Colloq: Speaker Institution:
Colloq: Date and Time:
Mon, 2015-07-20 10:00
Building 5100, Room 128 (JICS Auditorium)
Colloq: Host Email:
Data collection and analysis is rapidly changing the way scientific, national security, and business communities operate. They have emerged as a fourth paradigm of science with American economic competitiveness and national security depending increasingly on the insightful analysis of large data sets. While extreme scale analytics share many of the computing issues as extreme scale scientific simulations, the nature of the problems and data create important differences. The volume, velocity, variety, and veracity of analytic data set it a part from scientific data. Moreover, the data does not partition neatly along physical boundaries, and algorithms do not map efficiently to bulk synchronous processes with nearest neighbor communication. This is true for both traditional table driven machine learning applications as well as emerging graph methods. While natural partitions can be found, irregular, inter-partition connections and extreme load imbalance limit scalability to small number of nodes for runtime systems that assign groups of data to single locals. Without scaling to large number of nodes, in-memory solutions based on such runtime systems are no more attractive than file-base solutions. While at PNNL, I architected GEMS --- a multithreaded, semantic graph engine.

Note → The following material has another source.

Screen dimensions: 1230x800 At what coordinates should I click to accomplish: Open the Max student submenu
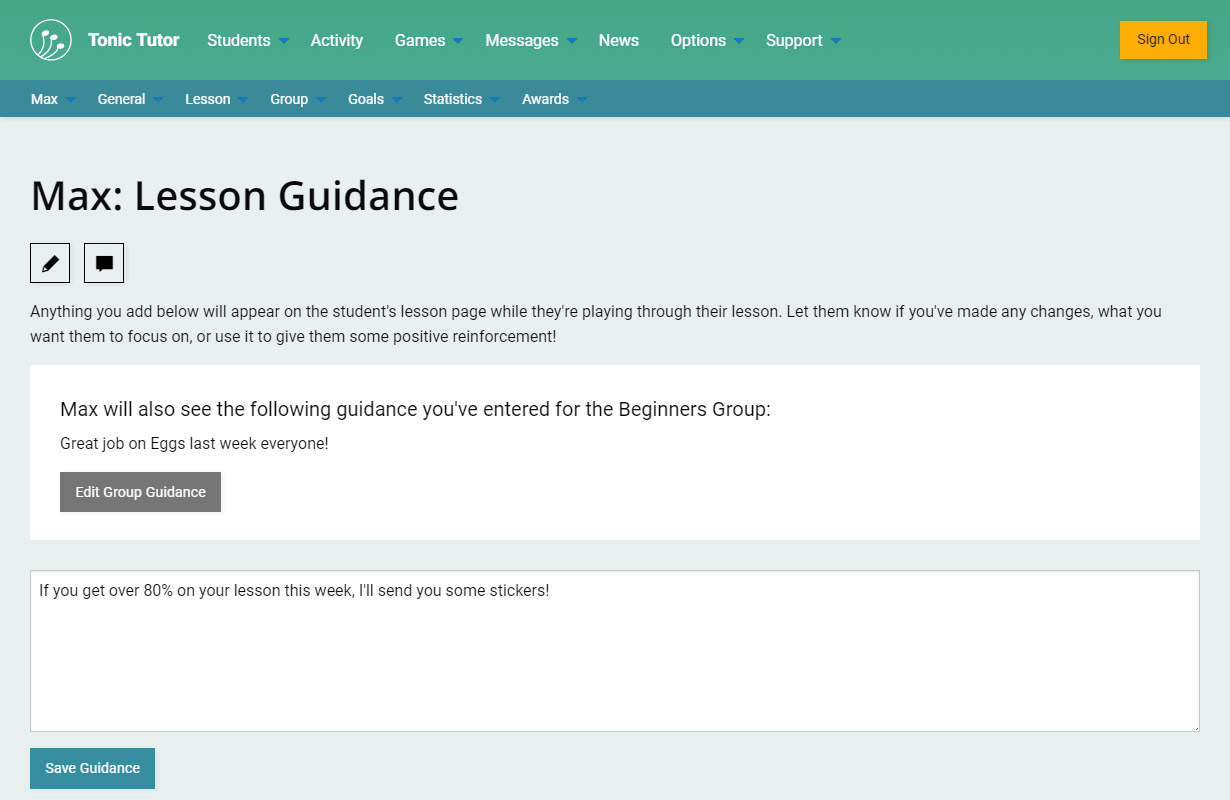(x=53, y=99)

The framework had three components: 1) a SPARQL front end to transform SPARQL to data parallel C code; 2) a semantic graph engine with scalable multithreaded algorithms for query processing; and 3) a custom multithreaded runtime layer for scalable performance on conventional cluster systems. Our objectives were twofold: 1) to scale system size as data sizes increase, and 2) to maintain query throughput as system size grows. In this talk, I will summarize the data challenges facing scientists, intelligence analysts, and business leaders. I will discuss table and graph analytic methods and the problems introduced by the unbalanced distribution of real world data. I will describe GEMS in detail focusing on the graph engine and runtime layer, and present some performance results.
Colloq: Speaker Bio:
Dr. Feo received his Ph.D. in Computer Science from The University of Texas at Austin. He began his career at Lawrence Livermore National Laboratory where he managed the Computer Science Group and was the principal investigator of the Sisal Language Project. Dr. Feo then joined Tera Computer Company (now Cray Inc) where he was a principal engineer and product manager for the first two generations of the Cray’s multithreaded architecture. After a short 2 year “sabbatical” at Microsoft where he led a software group developing a next-generation virtual reality platform, he joined PNNL as the Director of the Center for Adaptive Supercomputer Software and Principal Investigator of a large DOD project in graph analytics. Mostly recently, Dr. Feo was VP of Engineering at Context Relevant. Dr. Feo’s research interests are parallel programming, graph algorithms, multithreaded architectures, functional languages, and performance studies. He has published extensively in these fields. He has held academic positions at UC Davis and is an adjunct faculty at Washington State University.